* Parts of the exercise:
1. Answer these questions from the ferro-benchmark text:
(a) What is the date of the UTA snapshot?
(b) Which option skips alignment loading?
(c) What note does the expected output give for biocommons?
2. Reproduce the stretch of the ferro-benchmark text from "Transcript Alignment Loading" through "transcripts (e.g., NM_001407958.1).".

Transcript Alignment Loading

By default, prepare hgvs-rs loads transcript alignments from cdot into UTA for transcripts missing from the UTA snapshot (2021-01-29). This enables hgvs-rs to normalize variants for newer transcripts (e.g., NM_001407958.1).

# Default behavior: load cdot alignments into UTA
ferro-benchmark prepare hgvs-rs --seqrepo-dir data/seqrepo \
  --ferro-reference data/ferro

# Skip alignment loading (not recommended)
ferro-benchmark prepare hgvs-rs --seqrepo-dir data/seqrepo \
  --ferro-reference data/ferro --no-load-alignments

Warning: Without alignment loading, hgvs-rs will fail on transcripts added after the UTA snapshot date (January 2021) with "replacing reference failed" errors.


Check All Tools

After preparing all tools, verify everything is ready:

# Check all tools at once (recommended after 'prepare all')
ferro-benchmark check all \
  --reference data/benchmark \
  --mutalyzer-settings data/benchmark/mutalyzer/mutalyzer_settings.conf \
  --seqrepo-path data/seqrepo/2021-01-29

# Or check individual tools:
ferro-benchmark check ferro --reference data/ferro
ferro-benchmark check mutalyzer --mutalyzer-settings data/mutalyzer/mutalyzer_settings.conf
ferro-benchmark check biocommons --seqrepo-path data/seqrepo/2021-01-29
ferro-benchmark check hgvs-rs --seqrepo-path data/seqrepo/2021-01-29

Expected Output

All tools should show "ready":

Tool Status Notes
ferro ✓ Ready Transcripts, genome, refseqgene, lrg loaded
mutalyzer ✓ Ready Cache populated with ~290K entries
biocommons ✓ Ready UTA + SeqRepo connected
hgvs-rs ✓ Ready Provider initialization successful

Parse Comparison: Small & Medium

Run parsing comparisons with all 4 tools at increasing scale.

* Records shown:
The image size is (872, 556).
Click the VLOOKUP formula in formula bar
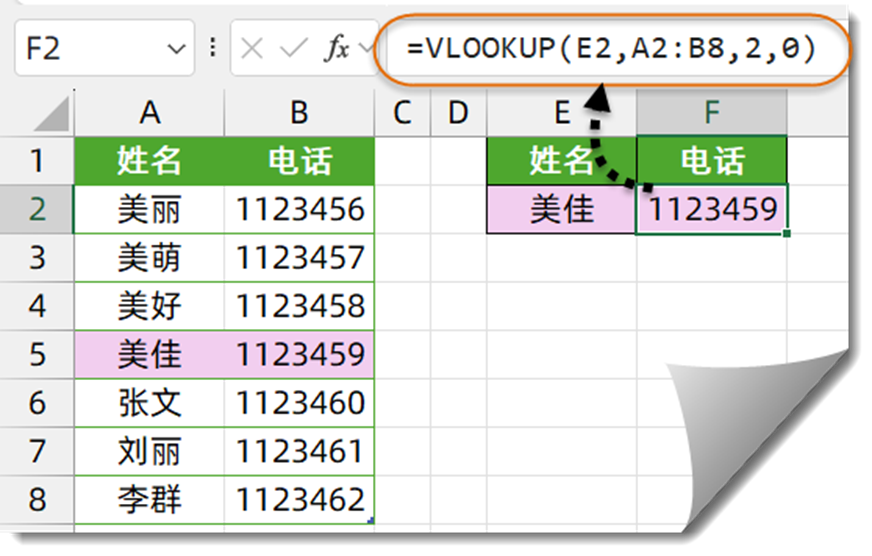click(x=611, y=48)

* * *

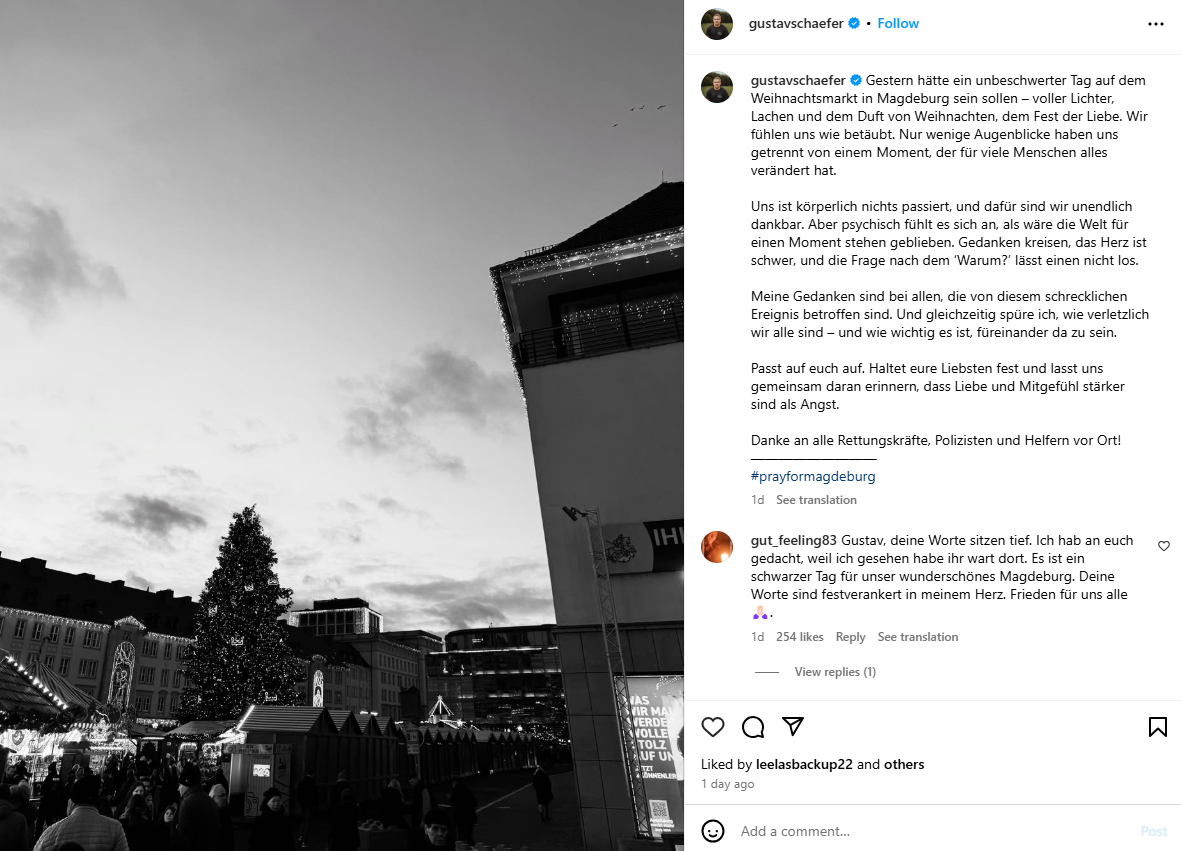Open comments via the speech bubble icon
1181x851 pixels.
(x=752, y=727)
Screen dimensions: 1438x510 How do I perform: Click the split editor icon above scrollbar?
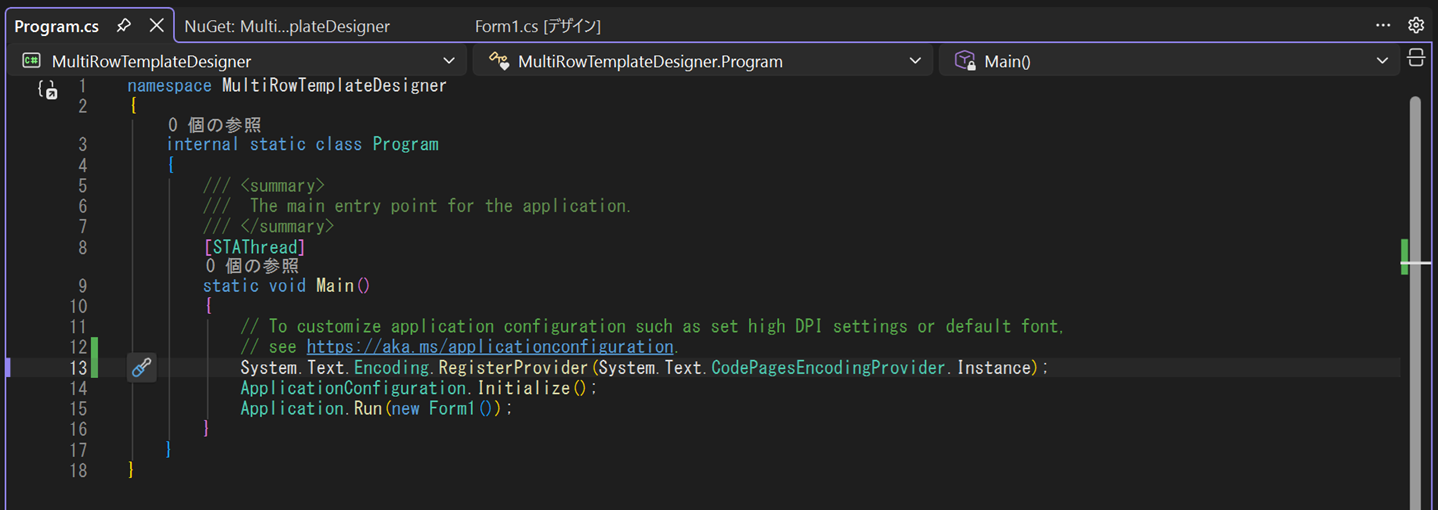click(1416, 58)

==

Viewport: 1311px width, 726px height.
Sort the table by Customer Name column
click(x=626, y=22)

* Solutions to the problems:
1.
(a) 2021-01-29 (January 2021)
(b) --no-load-alignments
(c) UTA + SeqRepo connected

2.
Transcript Alignment Loading

By default, prepare hgvs-rs loads transcript alignments from cdot into UTA for transcripts missing from the UTA snapshot (2021-01-29). This enables hgvs-rs to normalize variants for newer transcripts (e.g., NM_001407958.1).